[WHAT TO DO] Leave out every picture and set down, exactly, the lines below from the one holding "Instruction: Click the Back button" up to and including the one holding "Collapse the Qualification ID section chevron".

[Saved entries]
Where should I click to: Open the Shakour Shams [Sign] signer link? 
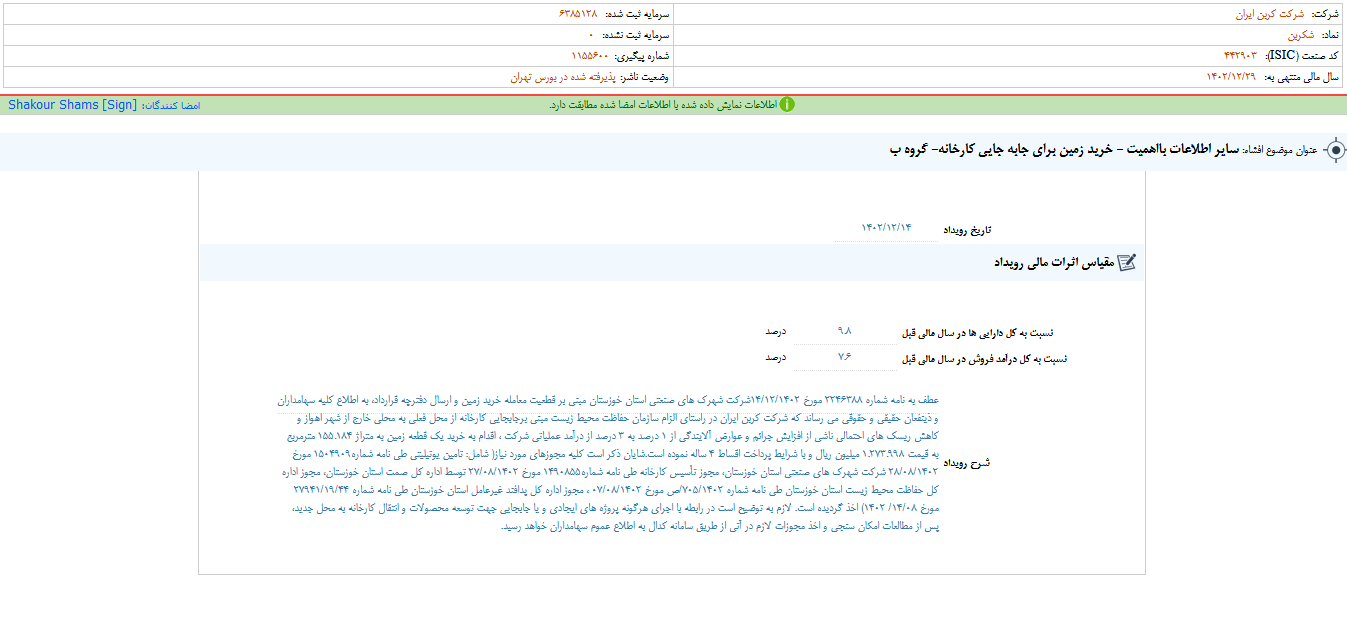pos(72,105)
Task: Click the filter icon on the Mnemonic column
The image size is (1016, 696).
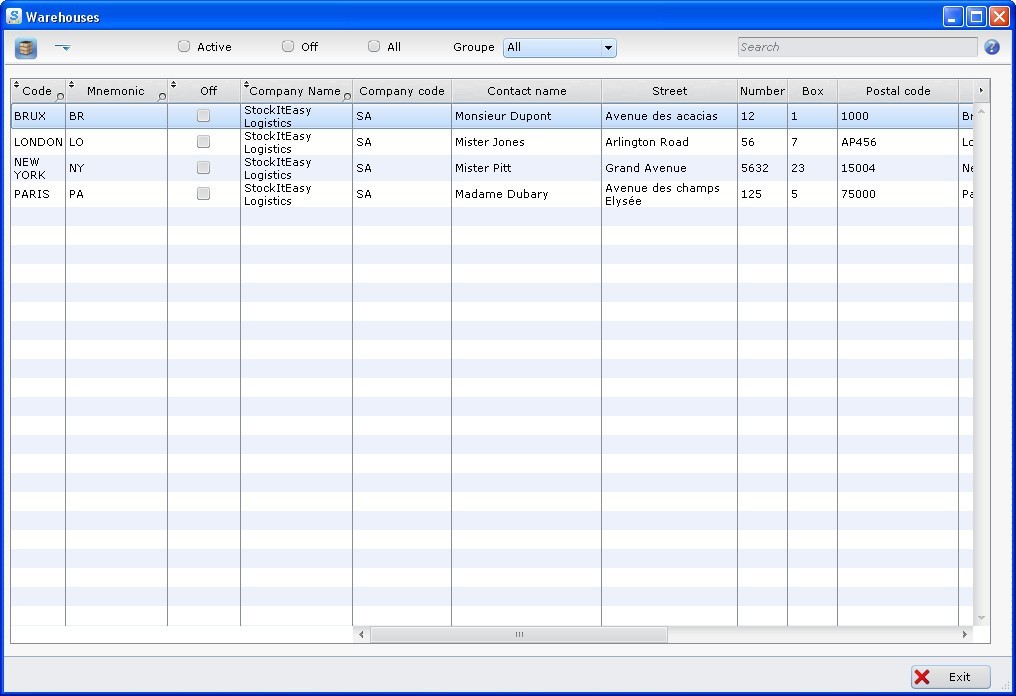Action: [163, 95]
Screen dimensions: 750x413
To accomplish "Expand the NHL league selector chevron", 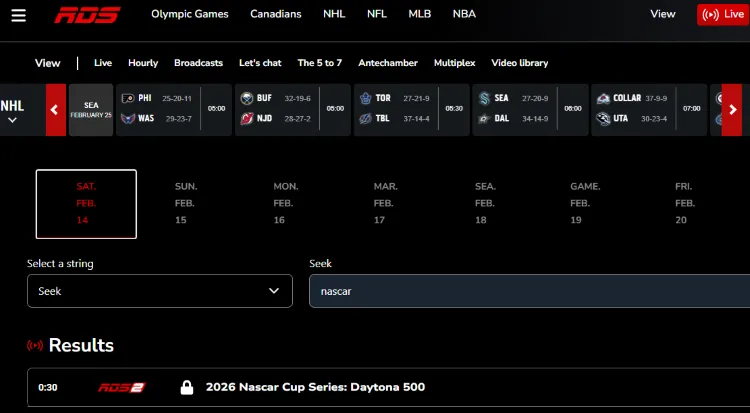I will tap(13, 120).
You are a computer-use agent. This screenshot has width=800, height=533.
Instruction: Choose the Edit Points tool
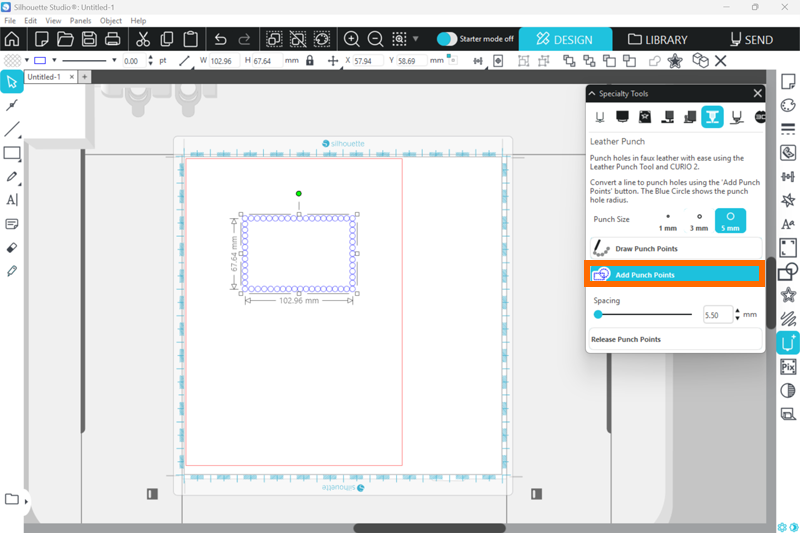coord(12,105)
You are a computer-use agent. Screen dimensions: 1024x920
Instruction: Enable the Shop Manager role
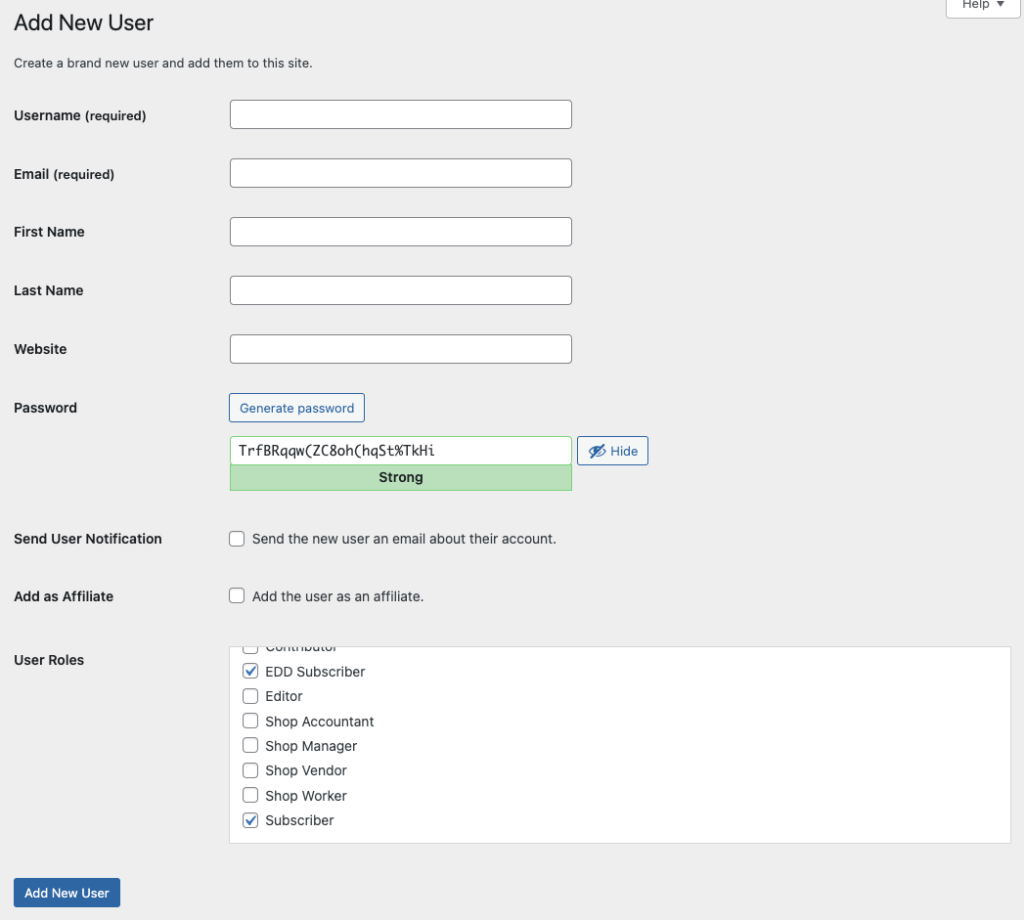[251, 746]
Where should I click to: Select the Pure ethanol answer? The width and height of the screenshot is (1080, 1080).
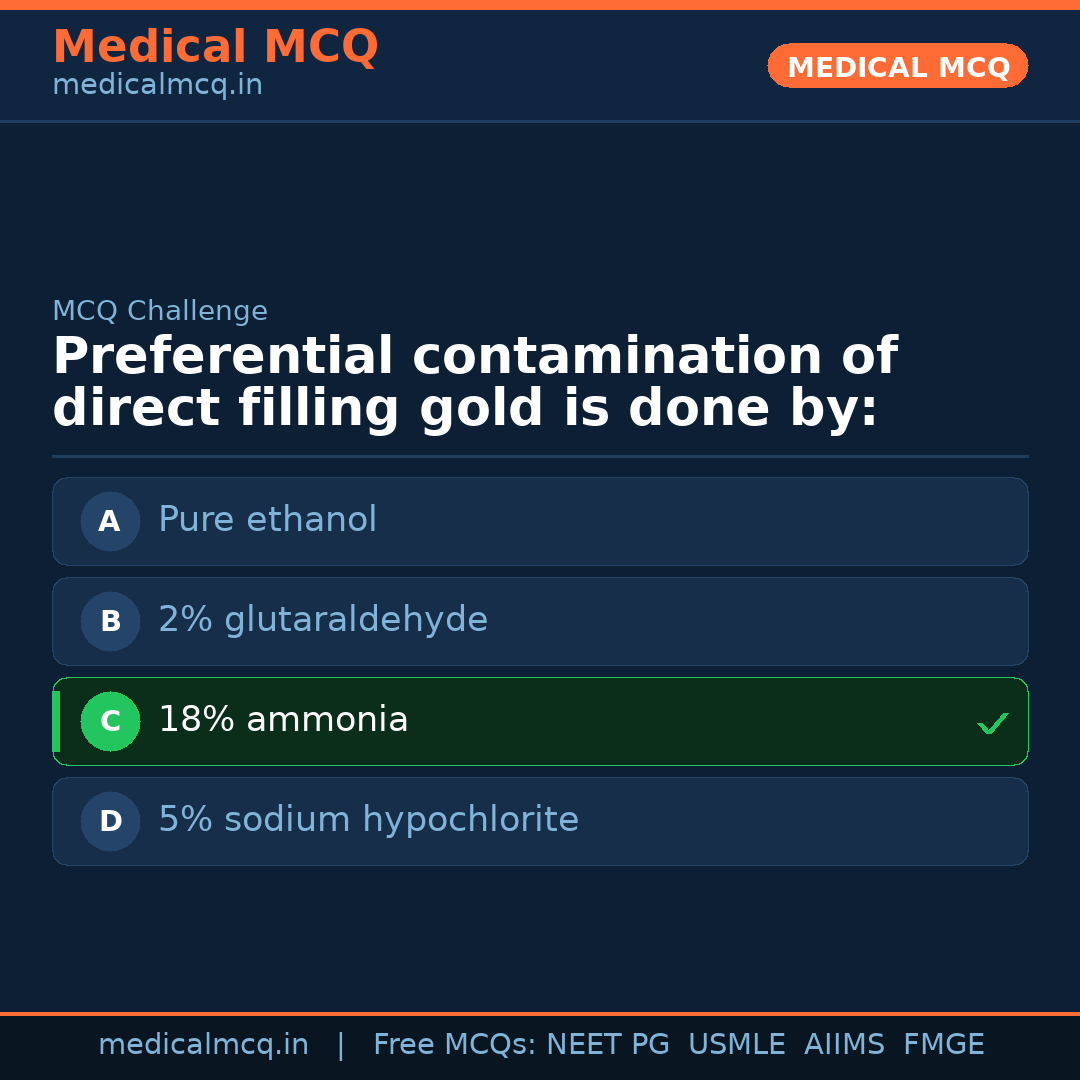[268, 520]
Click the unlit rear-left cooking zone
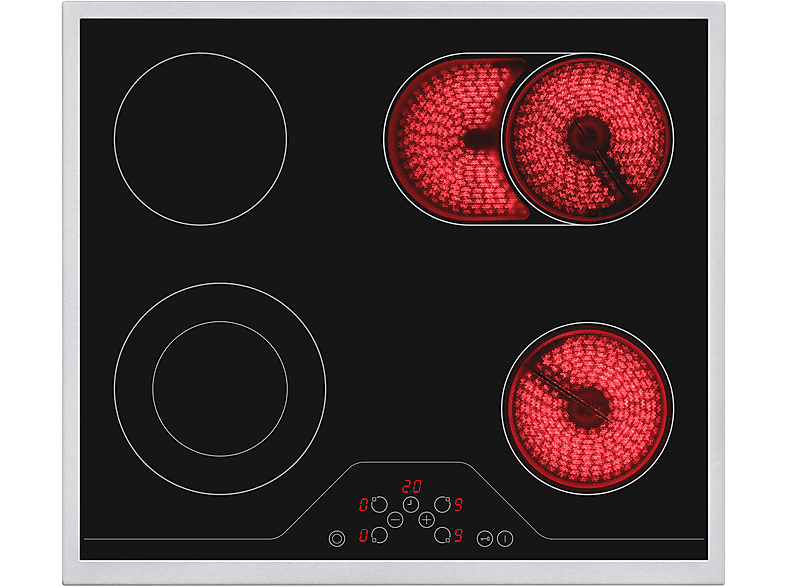 200,138
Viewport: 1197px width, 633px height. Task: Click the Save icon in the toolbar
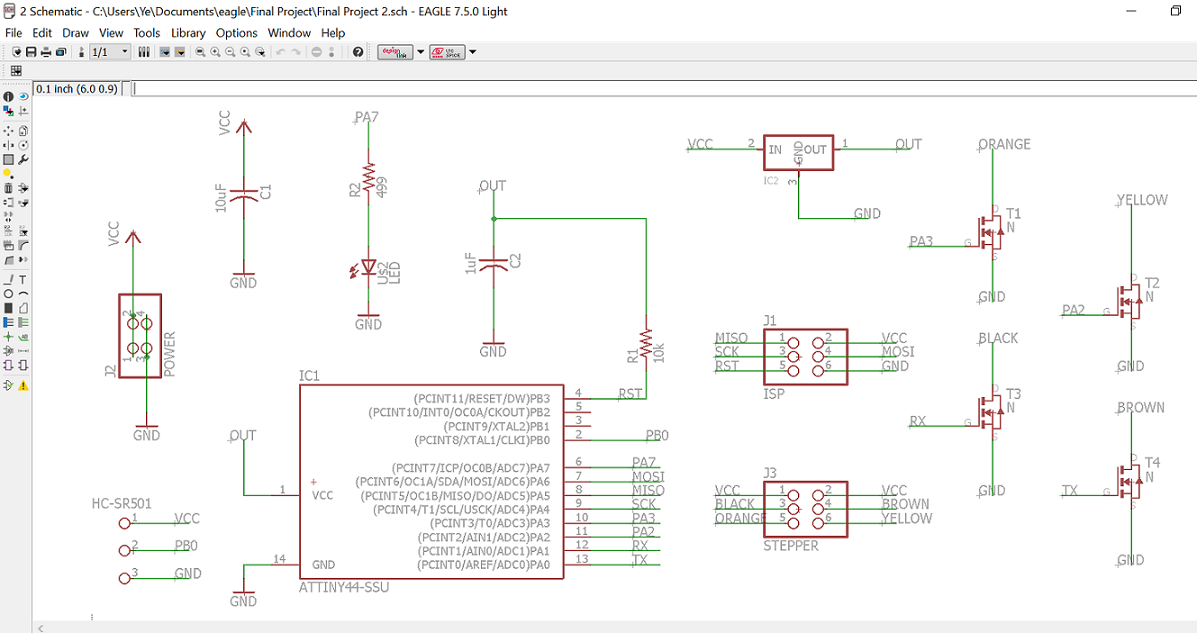coord(31,52)
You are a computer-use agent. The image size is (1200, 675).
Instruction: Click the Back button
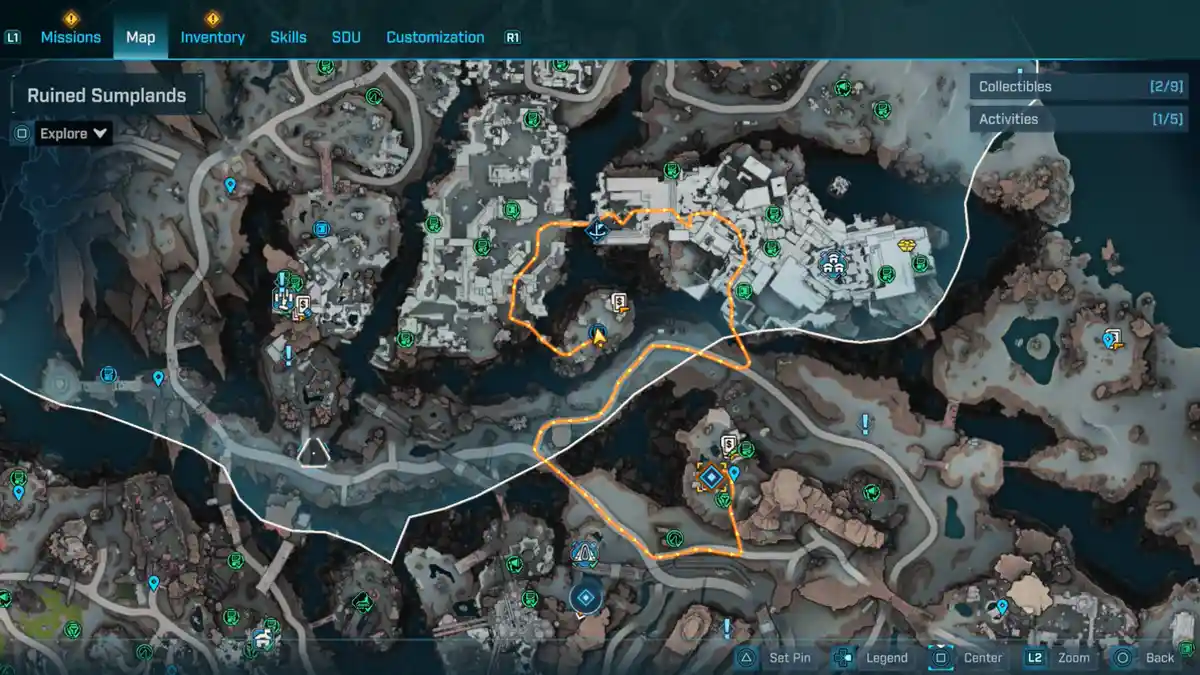click(1147, 657)
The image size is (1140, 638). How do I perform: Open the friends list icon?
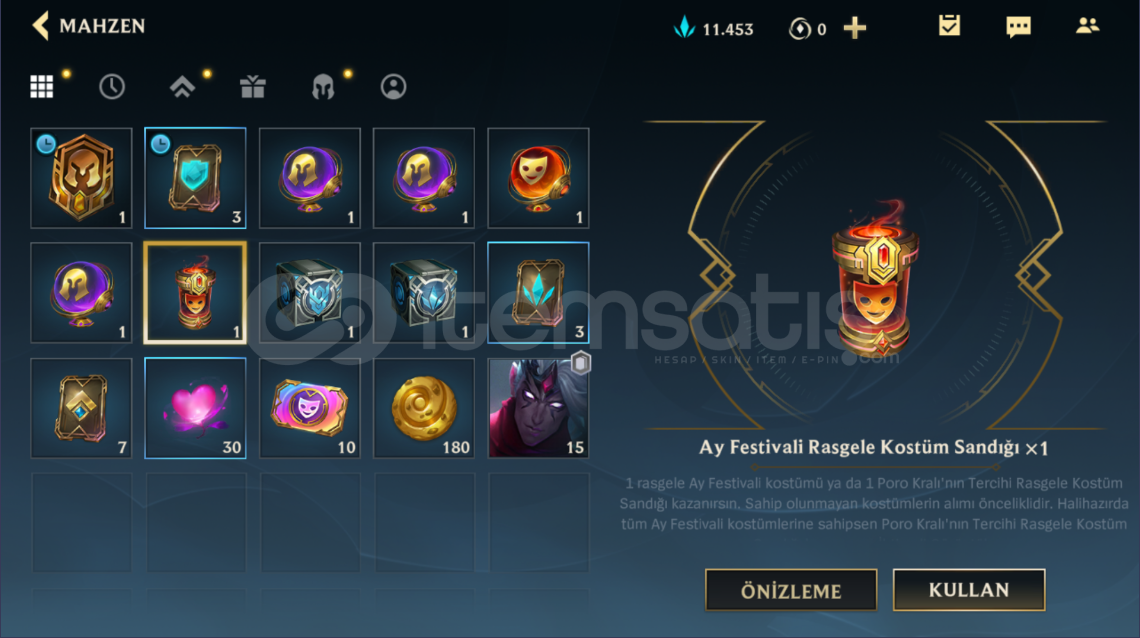pos(1088,26)
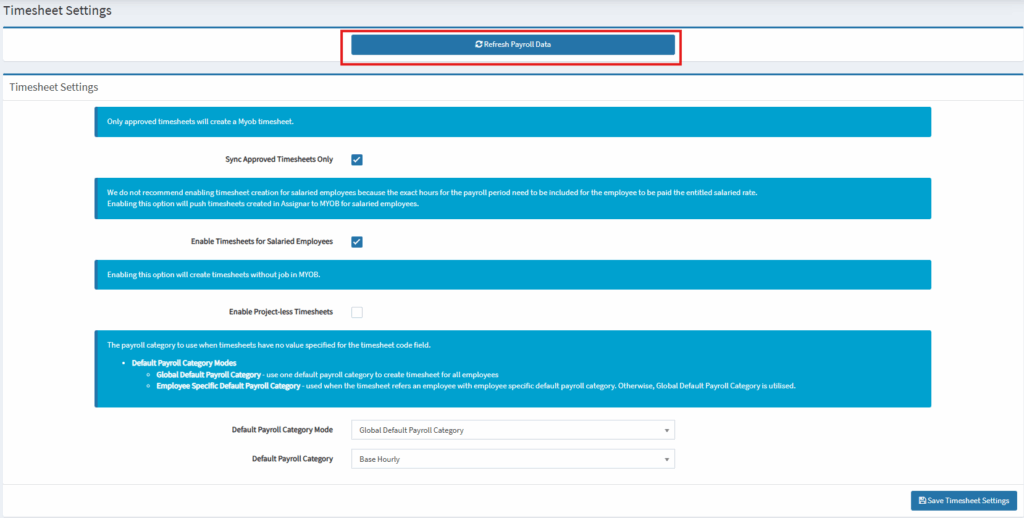
Task: Click the Sync Approved Timesheets Only label
Action: pyautogui.click(x=279, y=159)
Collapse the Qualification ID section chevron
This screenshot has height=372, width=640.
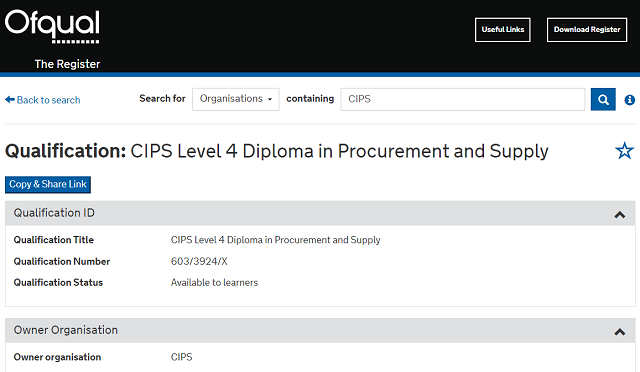point(620,214)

[EXERCISE OUTPUT]
Instruction: Click the Back button
click(1147, 657)
The image size is (1140, 638). How do I perform: Open the friends list icon?
pos(1088,26)
Task: Click the Sync Approved Timesheets Only label
Action: pyautogui.click(x=279, y=159)
Collapse the Qualification ID section chevron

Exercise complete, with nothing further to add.